▶ _Task instructions_: I need the lines below from the one with "Identify the click" down to the one with "Find a Job (207, 2405)" reproduced exactly, both ends included, and nothing else.

▶ _Available records_:
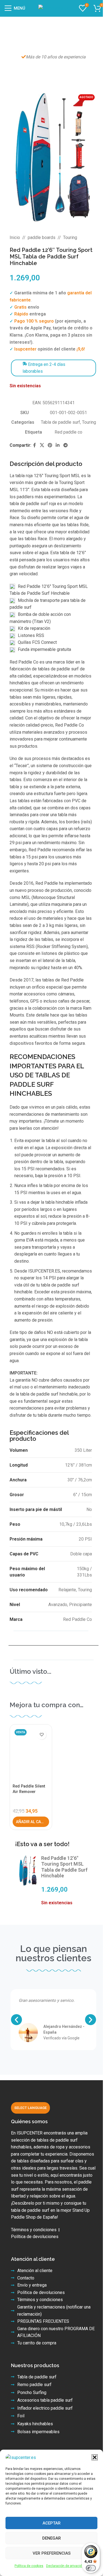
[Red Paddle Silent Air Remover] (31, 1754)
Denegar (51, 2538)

* * *

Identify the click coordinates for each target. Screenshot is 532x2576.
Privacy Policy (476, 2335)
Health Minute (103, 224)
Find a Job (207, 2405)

▶ _Exercise output_:
Identify the click coordinates for each target. Screenshot is 532x2576.
Privacy Policy (476, 2335)
Health Minute (103, 224)
Find a Job (207, 2405)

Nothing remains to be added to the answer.